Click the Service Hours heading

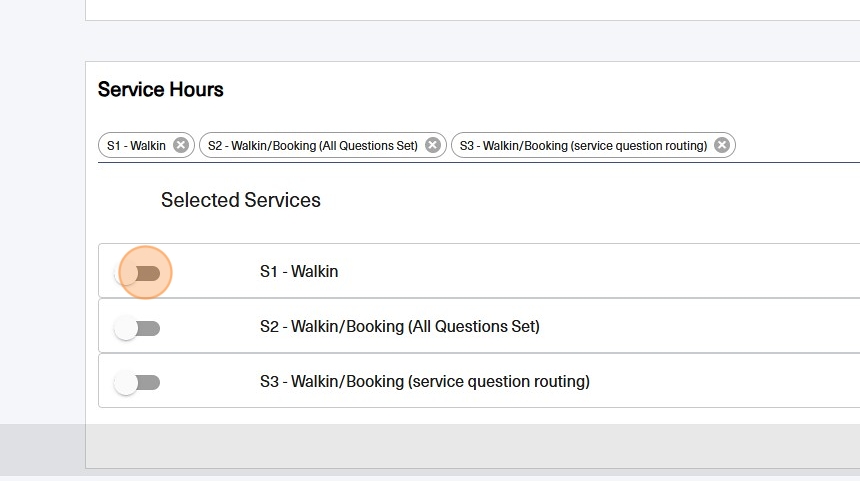(x=160, y=90)
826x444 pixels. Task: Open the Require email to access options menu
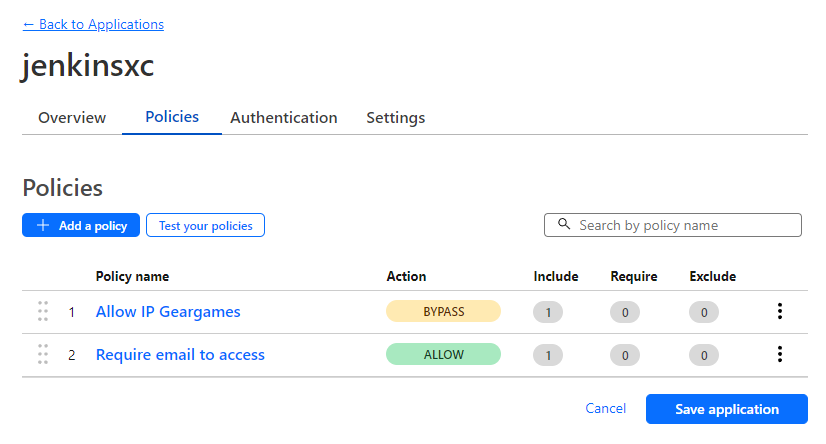click(779, 354)
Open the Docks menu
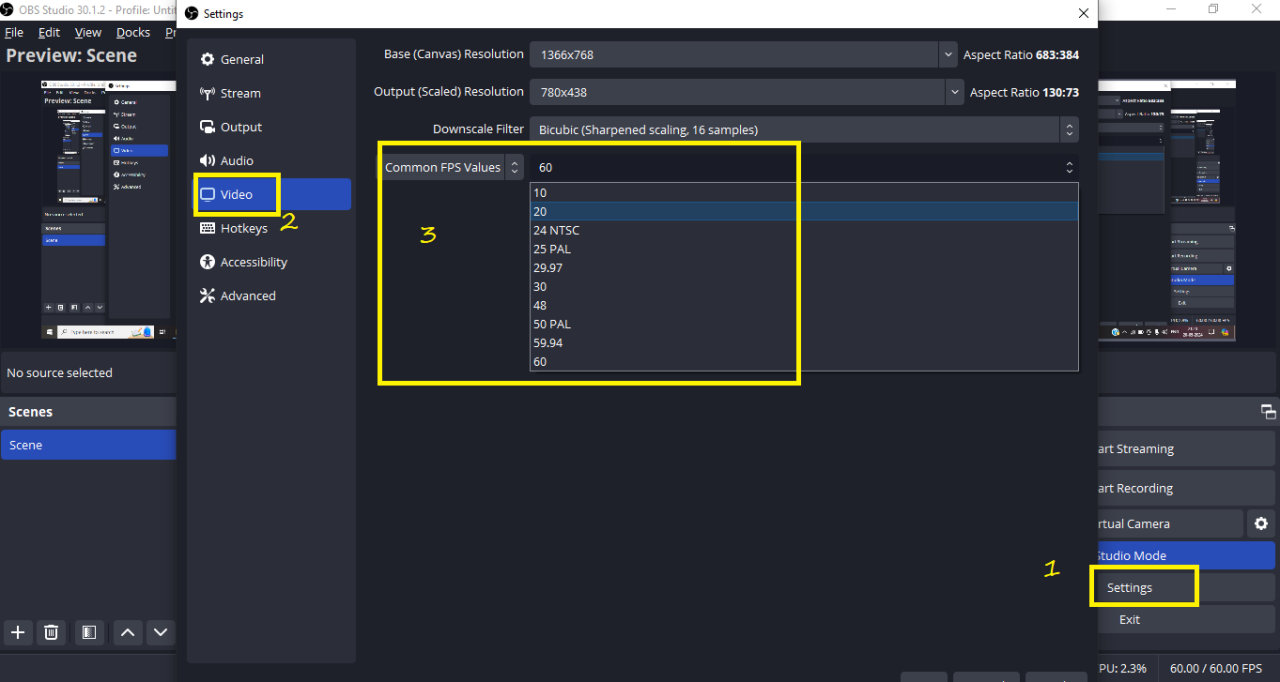This screenshot has width=1280, height=682. [x=133, y=32]
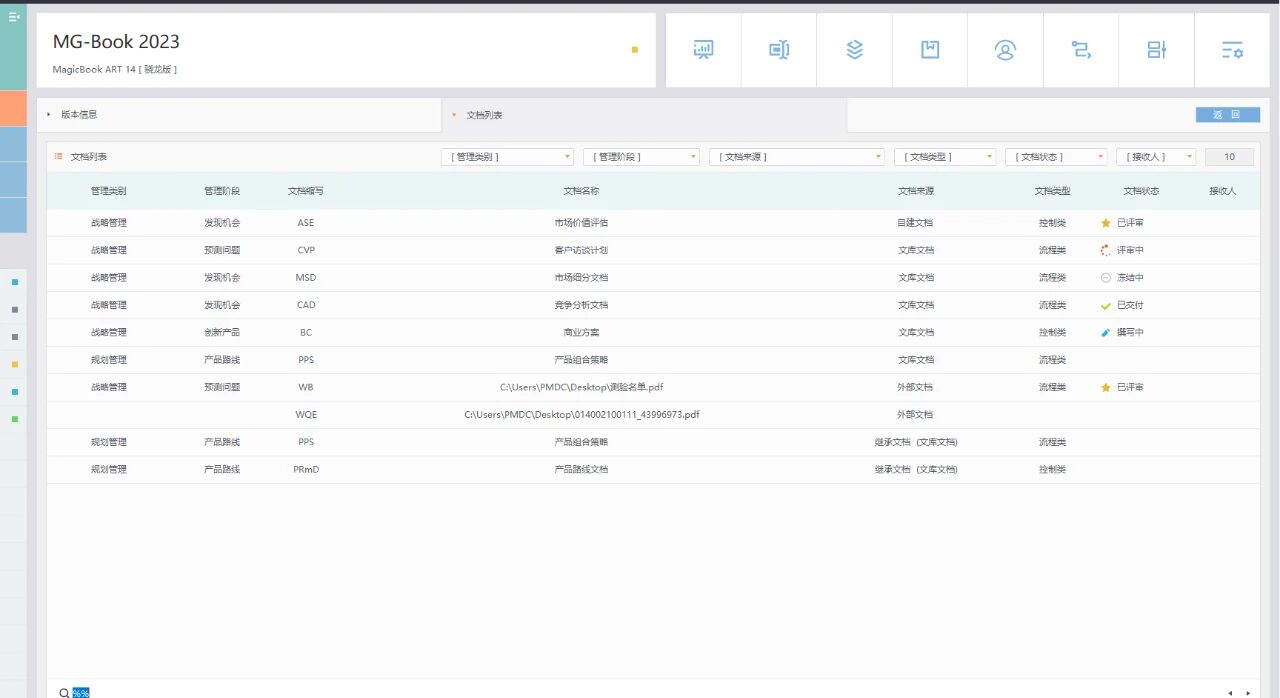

********

▶ [Problem to solve] Write out every entry again word for word, without any of the pictures.

▶ [Task answer]
Click the Service Hours heading

(x=160, y=90)
826x444 pixels. Task: Open the Require email to access options menu
click(779, 354)
Open the Docks menu
This screenshot has width=1280, height=682. [x=133, y=32]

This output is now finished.